The fact that mixtures with nonconjugated HSO rich in EPA and DHA exhibited a vasorelaxation response on aortic rings was attributable to the presence of such FAs. These results agree with previous reports, which concluded that EPA induces relaxation and antagonizes the contraction of precontracted bovine coronary arteries [23], [57], while other findings in animals [27], [30] and humans [28], [29] indicated that DHA plays an important role in endothelial function, which beneficially affects cardiovascular health.

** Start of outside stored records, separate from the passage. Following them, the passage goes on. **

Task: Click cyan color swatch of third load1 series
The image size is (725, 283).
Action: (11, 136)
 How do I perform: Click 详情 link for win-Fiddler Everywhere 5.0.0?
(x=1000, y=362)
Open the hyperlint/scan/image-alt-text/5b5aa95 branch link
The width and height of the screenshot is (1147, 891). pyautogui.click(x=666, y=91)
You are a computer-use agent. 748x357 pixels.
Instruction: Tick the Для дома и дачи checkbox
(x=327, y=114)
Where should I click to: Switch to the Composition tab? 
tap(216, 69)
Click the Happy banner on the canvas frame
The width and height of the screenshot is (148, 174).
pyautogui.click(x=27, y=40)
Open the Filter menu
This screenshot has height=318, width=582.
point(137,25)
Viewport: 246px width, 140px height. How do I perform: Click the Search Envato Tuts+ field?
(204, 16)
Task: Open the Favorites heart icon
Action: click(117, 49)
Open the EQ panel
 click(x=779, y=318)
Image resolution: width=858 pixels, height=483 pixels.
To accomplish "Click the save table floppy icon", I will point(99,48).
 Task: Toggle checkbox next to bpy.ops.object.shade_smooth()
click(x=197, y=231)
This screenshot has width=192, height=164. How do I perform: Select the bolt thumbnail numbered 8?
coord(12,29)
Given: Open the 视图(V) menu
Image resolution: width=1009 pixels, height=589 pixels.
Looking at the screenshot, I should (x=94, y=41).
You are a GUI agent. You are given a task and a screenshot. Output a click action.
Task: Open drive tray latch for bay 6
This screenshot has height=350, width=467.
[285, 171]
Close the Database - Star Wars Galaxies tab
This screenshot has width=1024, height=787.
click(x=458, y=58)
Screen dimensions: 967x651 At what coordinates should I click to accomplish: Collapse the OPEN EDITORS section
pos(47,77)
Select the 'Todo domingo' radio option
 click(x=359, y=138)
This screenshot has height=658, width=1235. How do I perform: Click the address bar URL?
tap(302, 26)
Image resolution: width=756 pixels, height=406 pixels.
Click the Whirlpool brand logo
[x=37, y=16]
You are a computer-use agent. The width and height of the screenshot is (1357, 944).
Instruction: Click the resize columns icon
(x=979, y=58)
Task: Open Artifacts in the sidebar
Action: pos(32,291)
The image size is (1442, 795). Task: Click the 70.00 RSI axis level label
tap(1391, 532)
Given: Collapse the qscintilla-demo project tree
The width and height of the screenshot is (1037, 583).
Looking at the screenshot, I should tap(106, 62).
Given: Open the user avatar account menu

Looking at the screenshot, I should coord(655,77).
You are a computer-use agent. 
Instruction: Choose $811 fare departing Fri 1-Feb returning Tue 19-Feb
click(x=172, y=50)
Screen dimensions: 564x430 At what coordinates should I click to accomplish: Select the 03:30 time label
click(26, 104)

Regarding the use, in this study, of a physiologic solution free of gasification (O₂/CO₂) or bubbling, which was considered as an alternative to prevent oxidation of PUFAs, in contrast with the majority of other reported studies [25], [49], it seems not to affect the results because of the similarity in physiologic profile observed for nonconjugated PUFAs (i.e., HSO). The use of tissues under gasification is common because under limited time, it maintains the viability of the tissue [27]. Physiological systems need to have precise control of the bubbling system; in other words, they need to have a constant flow and be homogenous to maintain stability [44]. However, oxygenation does not seem to be critical for most isolated blood vessel preparations unless they become anoxic for a considerable period of time. It may be of more importance in the study of pulmonary or umbilical cord vessels, which are most sensitive to alterations in the pO₂ of the surrounding medium [45].

On the other hand, the vasorelaxation effect of a mixture of FAs containing high concentrations of conjugated PUFAs, mainly CEPA and CDHA, among other FAs, on vascular tone is reported for the first time. Because the primary components of such a mixture are CEPA and CDHA (approx. 30% of the total FAs), the vasorelaxation effect shown by ISO is mainly attributable to such FAs. However, the effect of the other FAs present in the mixture, mainly PUFAs (i.e., n-6), should not be discarded.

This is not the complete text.